We assessed whether studies’ country of origin influenced results. Studies in India gave an estimate of 69.5% (95% CI 53.0-81.5; I2 = 93.6%, 95% CI 90.2-95.8, p < 0.0001). Similarly, we found slightly higher pooled prevalence estimates for studies from Turkey (76.3%, 95% CI 60.9-87.0; I2 = 91.1%, 95% CI 84.2-95.0, p < 0.0001). We also grouped studies by geography and economic development. Group 1: USA, Chile, Australia, Canada, Ireland, Japan, Spain; group 2: South Africa, China, Egypt, Iran, Turkey, Saudi Arabia; and group 3: Bangladesh, Thailand, and India. Prevalence was 36.1% (95% CI 27.8-45.4) for group 1 (n = 18), 62.7% (95% CI 52.2-72.2) for group 2 (n = 18) and 71.4% (95% CI 57.9-82.0) for group 3 (n = 12), (Additional Figure 2). Variation attributable to heterogeneity was still high in the three subgroups (I2 > 90%).

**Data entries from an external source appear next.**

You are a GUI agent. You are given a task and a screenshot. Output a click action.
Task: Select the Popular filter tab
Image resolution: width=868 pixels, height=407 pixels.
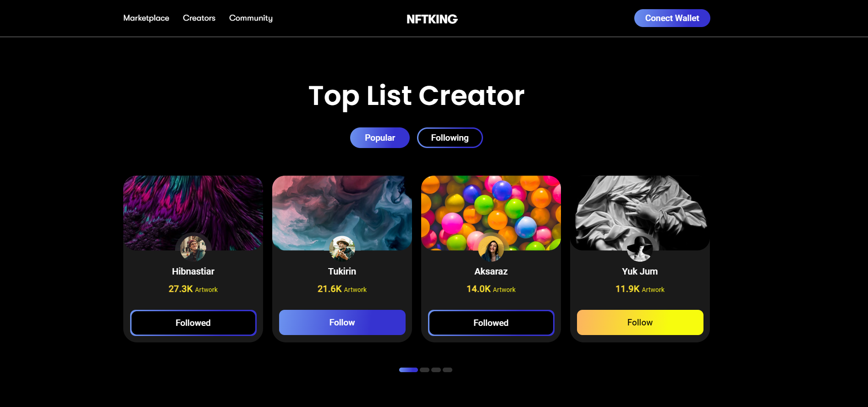[379, 138]
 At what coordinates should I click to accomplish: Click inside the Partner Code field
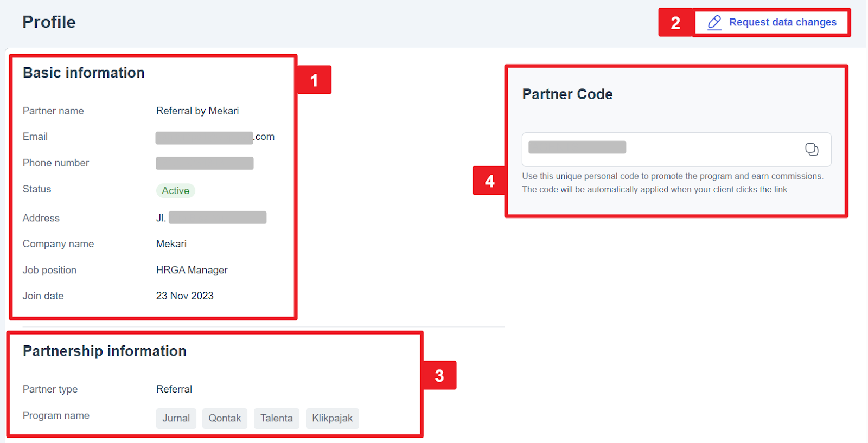click(x=651, y=149)
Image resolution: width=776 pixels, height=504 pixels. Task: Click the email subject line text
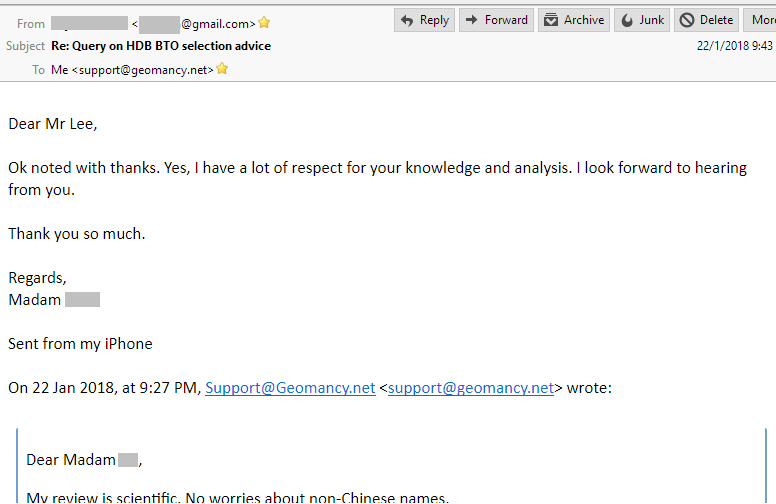(161, 46)
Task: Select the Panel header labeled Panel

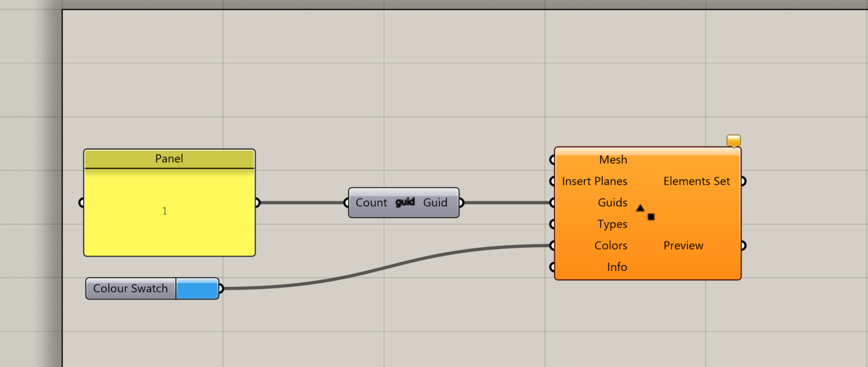Action: 169,159
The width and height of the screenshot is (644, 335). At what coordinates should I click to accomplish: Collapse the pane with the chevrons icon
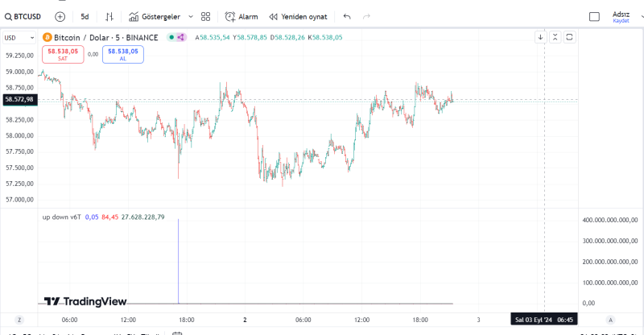(x=555, y=37)
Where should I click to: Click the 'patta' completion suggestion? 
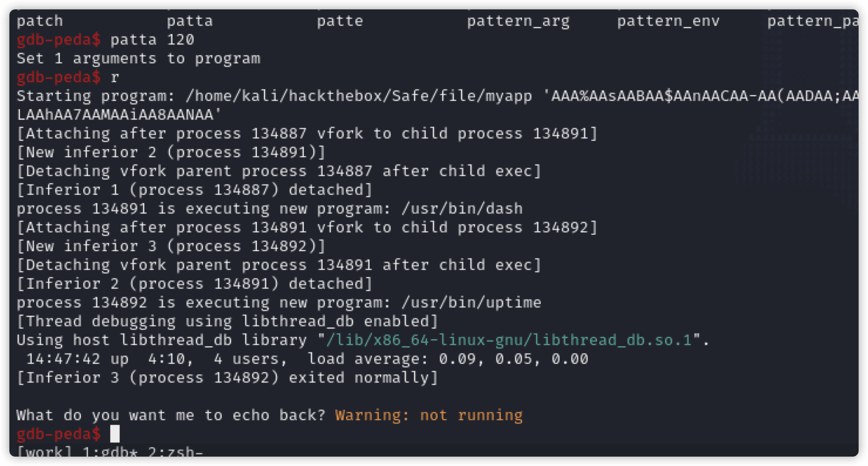[x=189, y=22]
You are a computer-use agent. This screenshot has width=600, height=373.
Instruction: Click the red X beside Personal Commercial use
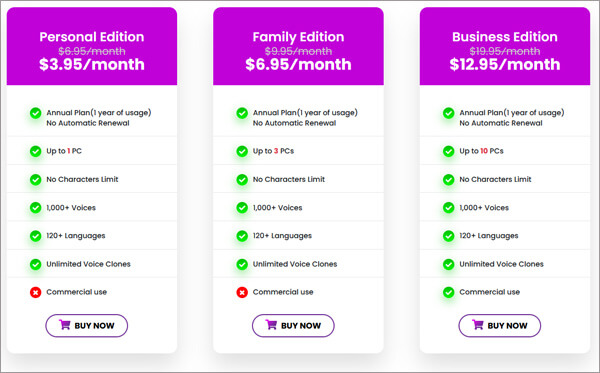36,293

Given the broad age range in included studies, we combined studies with only neonates48, 60, 62–65 and observed a prevalence estimate of 85.6% (95% CI 78.5-90.6) with moderate variation attributable to heterogeneity (I2 = 54.3%, 95% CI 0.0-81.7, p value = 0.05). In all other studies (n = 42) that included children of broad age ranges, estimated prevalence was lower at 49.7% (95% CI 42.9-56.5; I2= 94.7%, 95% CI 93.6-95.6, p value < 0.0001) (Additional Table 13, Additional Figure 3).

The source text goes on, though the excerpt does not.